Before the windows of the "Post-horn" another horn now sounded discordantly. The night-watchman called the tenth hour and the little party separated. The lieutenant took leave of the theologian in cordial fashion and admonished him once more to keep his head above water and to break his neck, if it must be, only in the best of health. Franziska Götz too, at his command, had to shake hands with the young man in parting and did so quite naturally and without embarrassment. The lieutenant and his niece had to leave early the next morning to reach the railway which now ran to the capital in the north. Hans Unwirrsch was able to sleep longer; no line of railway went as yet to Neustadt and, indeed, the town felt no need at all of being made accessible to the rest of the world in such a way. Hence if Hans resolved to bid the two travelers Godspeed once more at the carriage door in the morning, it certainly showed his good intentions and if he overslept, that was the fault of fate, which prevented his good intentions from being carried out.
He really did oversleep after having tossed about sleeplessly half the night. His long tramp and the wind, which rushed over the roof and whistled round the corners, Uncle Grünebaum's letter and Lieutenant Rudolf Götz's strong punch, Mr. Moses Freudenstein in Paris and pale, sad Franziska would not let him sleep. He got up and lit the light, only to blow it out again; he could not get his ideas into any sort of order and if usually his imagination came to his aid when he was in a depressed mood to comfort him with all kinds of bright and lovely pictures of the past or to hold up before him the magic mirror of the future with smiles and teasing beckonings, it now only drove ghostly shadows round his head and concealed in the most threatening manner both what lay near and what lay distant.

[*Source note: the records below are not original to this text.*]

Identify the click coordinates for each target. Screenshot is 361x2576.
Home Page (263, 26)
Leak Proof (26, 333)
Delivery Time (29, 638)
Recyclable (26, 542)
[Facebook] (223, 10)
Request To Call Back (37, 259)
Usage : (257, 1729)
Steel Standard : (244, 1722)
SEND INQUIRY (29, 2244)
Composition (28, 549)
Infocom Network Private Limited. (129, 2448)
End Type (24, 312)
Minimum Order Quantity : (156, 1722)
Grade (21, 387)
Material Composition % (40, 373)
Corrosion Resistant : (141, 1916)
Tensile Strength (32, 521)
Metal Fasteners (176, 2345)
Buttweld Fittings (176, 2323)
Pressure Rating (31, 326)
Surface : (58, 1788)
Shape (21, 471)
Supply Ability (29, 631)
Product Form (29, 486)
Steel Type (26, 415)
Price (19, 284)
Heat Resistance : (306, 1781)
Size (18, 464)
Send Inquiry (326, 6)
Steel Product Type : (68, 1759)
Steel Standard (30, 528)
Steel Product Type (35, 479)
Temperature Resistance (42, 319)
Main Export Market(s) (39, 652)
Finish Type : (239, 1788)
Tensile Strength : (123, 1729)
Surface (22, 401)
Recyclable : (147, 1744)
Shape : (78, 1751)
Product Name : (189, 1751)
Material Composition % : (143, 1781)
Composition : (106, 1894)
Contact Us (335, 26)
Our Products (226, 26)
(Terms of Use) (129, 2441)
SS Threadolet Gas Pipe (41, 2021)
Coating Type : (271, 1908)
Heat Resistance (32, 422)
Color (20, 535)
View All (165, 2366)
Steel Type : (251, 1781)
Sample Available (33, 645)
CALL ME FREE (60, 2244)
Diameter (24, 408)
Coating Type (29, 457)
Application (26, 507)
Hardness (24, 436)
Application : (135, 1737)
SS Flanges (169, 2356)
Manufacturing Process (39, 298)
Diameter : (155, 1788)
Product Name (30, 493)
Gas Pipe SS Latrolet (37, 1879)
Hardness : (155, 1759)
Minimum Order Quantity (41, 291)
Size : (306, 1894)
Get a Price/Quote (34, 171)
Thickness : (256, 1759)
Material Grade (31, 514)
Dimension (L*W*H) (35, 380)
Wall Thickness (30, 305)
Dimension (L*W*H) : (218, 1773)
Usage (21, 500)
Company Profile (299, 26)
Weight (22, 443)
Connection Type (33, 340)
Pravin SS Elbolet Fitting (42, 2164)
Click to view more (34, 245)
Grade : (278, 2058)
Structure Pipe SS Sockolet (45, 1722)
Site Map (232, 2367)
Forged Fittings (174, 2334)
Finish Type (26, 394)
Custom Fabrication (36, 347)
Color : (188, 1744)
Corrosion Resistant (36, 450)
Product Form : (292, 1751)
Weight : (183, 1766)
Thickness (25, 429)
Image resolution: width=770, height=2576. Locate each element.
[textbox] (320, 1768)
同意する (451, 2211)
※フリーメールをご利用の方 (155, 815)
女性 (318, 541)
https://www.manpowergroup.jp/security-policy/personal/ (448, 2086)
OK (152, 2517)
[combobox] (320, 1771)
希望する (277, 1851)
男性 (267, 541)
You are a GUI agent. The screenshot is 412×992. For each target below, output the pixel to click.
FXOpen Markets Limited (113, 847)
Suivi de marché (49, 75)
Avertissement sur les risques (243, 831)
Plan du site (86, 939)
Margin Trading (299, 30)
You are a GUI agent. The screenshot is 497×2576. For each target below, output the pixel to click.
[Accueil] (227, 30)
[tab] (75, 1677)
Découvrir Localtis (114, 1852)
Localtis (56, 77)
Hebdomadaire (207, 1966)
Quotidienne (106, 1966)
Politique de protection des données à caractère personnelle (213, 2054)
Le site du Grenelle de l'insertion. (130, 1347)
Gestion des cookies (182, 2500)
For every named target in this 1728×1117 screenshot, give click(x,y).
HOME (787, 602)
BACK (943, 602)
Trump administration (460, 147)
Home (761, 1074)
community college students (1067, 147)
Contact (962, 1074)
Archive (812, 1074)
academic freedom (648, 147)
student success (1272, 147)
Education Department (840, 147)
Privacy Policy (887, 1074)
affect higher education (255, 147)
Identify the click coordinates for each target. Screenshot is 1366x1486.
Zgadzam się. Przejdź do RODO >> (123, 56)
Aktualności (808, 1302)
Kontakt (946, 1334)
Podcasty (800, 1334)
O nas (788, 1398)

In all his life Hans Unwirrsch had never felt so lacking in courage as in that night;—until then he had been too happy. Now, for the first time dark, merciless hands reached into his life from all directions; the narrow, secure circle which a kind fate had drawn about his youth had now been broken through; he was being dragged out into the great struggle of the world, of which the young girl who was spending the night at the Post-horn under the same roof as he, knew so much more than he did.
Vae victis!
Chapter XII
They were gone; but he knew neither who they were nor what they were to become to him. There, near the stove, stood the table at which they had sat, and the landlady put the coffee on it and pushed up a chair for Hans Unwirrsch. The landlord came back from his morning tour through the yard and garden and brought him a last greeting from the two travelers. They were gone.
Before Hans drank his coffee he looked once more through the window out upon the street. No sign of them there any more.
"That was a gallant old gentleman," said the landlord, and the landlady said: "Poor young lady! I should really like to know what is the matter with her; my Mary, who slept in the room next hers, heard her crying all night long. She must have known much sorrow in her young life."
Hans came back from the window, sat down on the chair on which he had sat the evening before and looked at the two empty chairs. He began to go over in his mind every word that had been spoken the day before.
"And he doesn't write to me—I don't know his address—I can't ask him what he did to hurt the young lady. It's like a dream. Oh Moses, Moses!"